The Real Problem

I was asked to help on a project where the sponsor and project manager knew what the problem was, they just didn’t know how to solve it.  The problem was Ed.  Ed (not his real name) was the business lead/expert assigned to the project, and Ed’s mission was to torpedo the project.

Ed was the person who would own the system to be developed when it was completed.  He would be the lead tester, trainer, and would help approve designs.  The project team found Ed to be very negative about everything.  He didn’t want to follow the project processes, he was negative about early design concepts, he wouldn’t get his assignments done and would blame others.  He was clearly the main problem to be solved.  Everything would be OK without Ed.  But, the business owner was having no part of replacing Ed on the project.

I’ve found so often that the problem presented to me as a consultant or new project manager isn’t the real problem to be solved.  You have to understand what lies behind the circumstances that you initially see.  Seldom are the villains totally villainous and the heroes totally heroic.  Seldom have the villains and the heroes sat down and talked through their differences and why they exist.  So, I set out to understand what was behind everyone’s current stance and what could go right once we understood it.

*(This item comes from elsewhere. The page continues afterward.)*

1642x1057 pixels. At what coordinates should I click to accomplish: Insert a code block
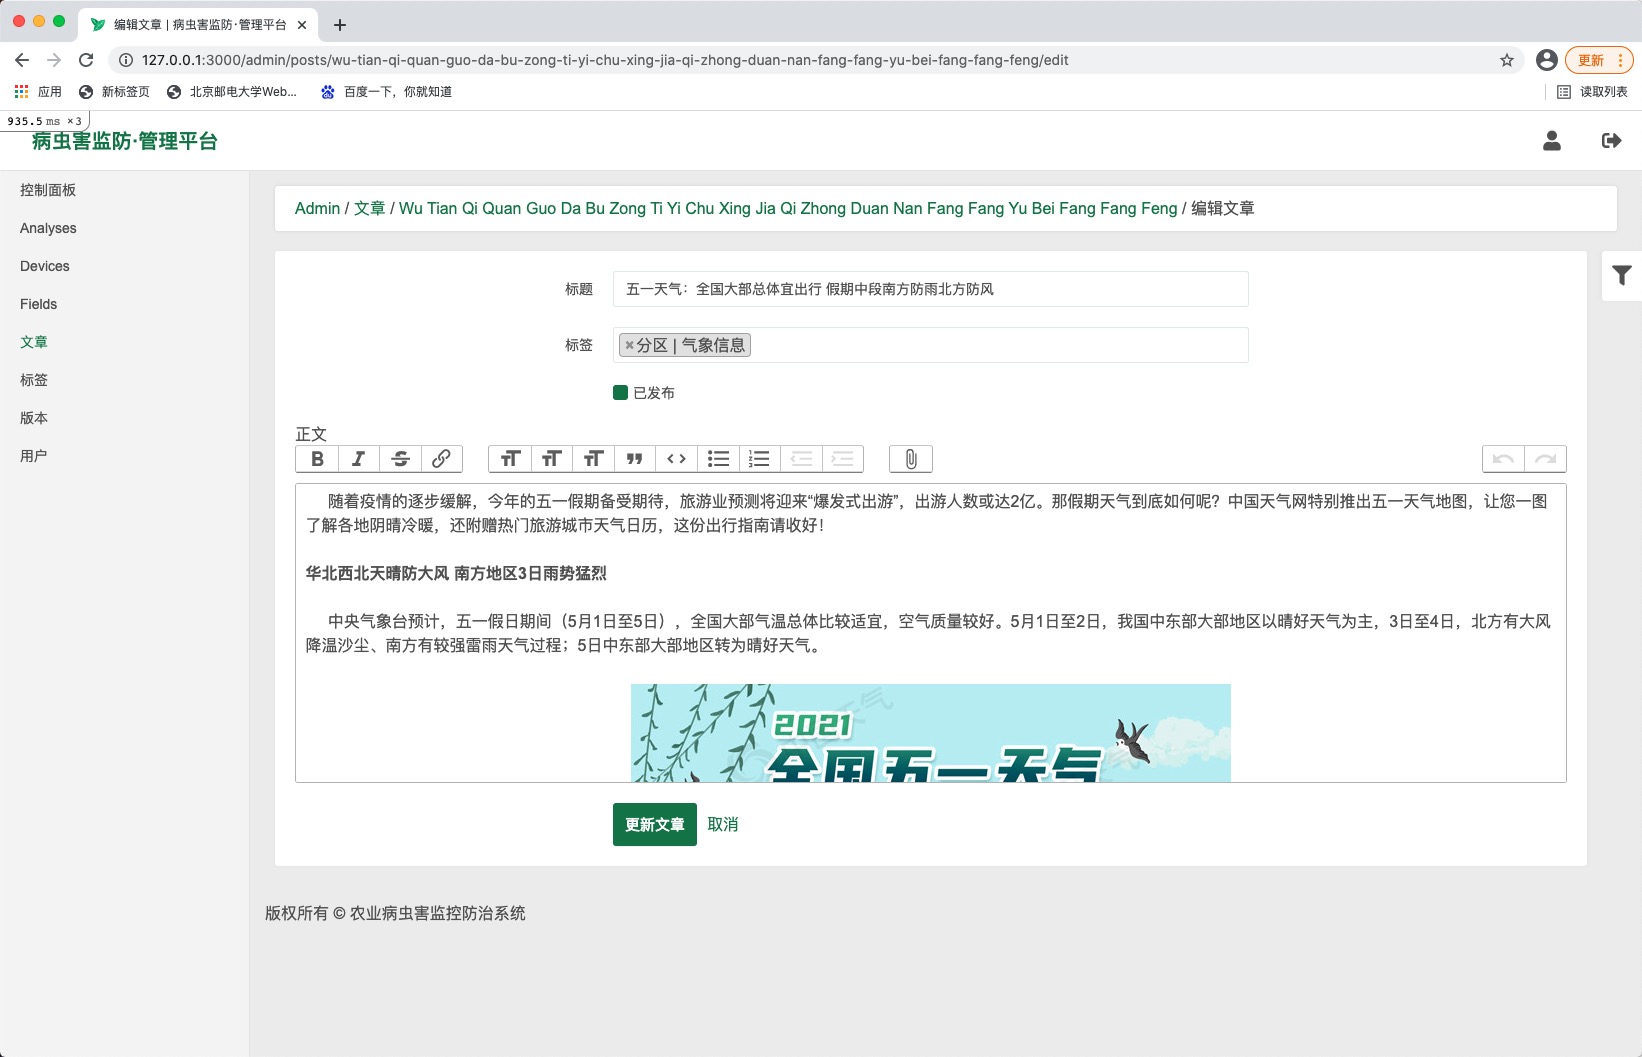click(677, 459)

It turned out that the system being built had been built a few years before with disastrous consequences.  Ed had been the business lead on that project, too.  His partners, an outside IT development consultant, had made a good impression, brought in their tools and approach, and set out to deliver the perfect solution.  Ed was looking forward to the results and enthusiastically did his part.  His partners saved time by talking to Ed about what he wanted rather than travelling around to see Ed’s clients and asking them what would work.  Ed did his best and the system got built as he hoped.  Ed prepared training classes and hit the road to introduce the new system.  Demos failed and what did work wasn’t liked.  Ed looked bad. The IT partners hustled to fix what they could within the system they built and got it good enough to implement, but not good enough to be used as it was intended.  The implementation stopped after meeting only a small fraction of the hoped for results.

Fast forward a couple of years.  The owning organization has gotten funding for another shot at this important system.  The timing is concurrent with a reorganization that moved the IT support staff from Ed’s organization to central IT and put central IT in charge of new development for business units.  The new IT team shows up to fix the bad system and do it right this time.  They know that having users run projects is a bad idea.  The indirect message comes through loud and clear to Ed.  He’s not looking forward to the new project.  No more getting thrown to the lions for him.  Let these smart smug new developers sell their own system to his skeptical users.

The new central IT organization has great intentions.  They are doing all the right things – coordinating standards, training, learning agile development methods, planning to actively involve users, and setting up usability testing.  They were intelligently preparing for success.  Why wouldn’t the business unit want them to be a partner?  The business unit appreciated the IT organization’s intentions, but resented the situation.  Their unit had grown smaller as their dedicated IT folks – who did all sorts of things to support the unit – were swept into the new self-righteous central IT unit.  Their new partners knew the business better, but didn’t really know how their business partner felt about the deal.  Trust was at risk.

So, my challenge was to understand where they were, and what could go right.  The most important need was trust.  Trust would start with a mutual understanding of one another’s wants, needs, and concerns.  It would grow from working on making things better and following through.  What could go right was to build a strong partnership based on trust, respect, accountability, and collaboration.  It wasn’t off to a good start.  Ideas were questioned, questions were taken as challenges, and challenges were seen as disrespect.  A downward spiral ensued.

We made progress by bringing out the potential cause of Ed’s concerns.  The plan would be to leverage his strengths and show trust and support.  Everyone also needed to lighten up and have some fun.  The project manager changed his tone and the team worked on small successes.  Things started to turn around.  One thing that helped was to get everyone to express what they thought were the project’s “risks.”  Many of the risks expressed – things that could go wrong – presented opportunities to get to the roots of why people were reluctant to trust.  Working to define the most positive outcomes as the alternative to the occurrence of the risks allowed the team to plan what they needed to do and how they needed to work together to get to a better place.

Ed didn’t leave the team.  The party after the new system went live recognized everyone’s contributions to their success.  Ed hadn’t let go of his apprehensions, but the team understood and accepted his concerns.  Together they described what could go right and a credible plan to get there.  They worked the plan and got where they wanted to go.  They stopped focusing on what could go wrong and found what could go right.

Thanks for reading.

Copyright Glenn Briskin and “The Other Side of Risk” 2012

2 thoughts on “The Real Problem

  1. This is all too common. I frequently encounter the “Ed” character and have to spend effort managing this aspect of the project. Thanks for sharing.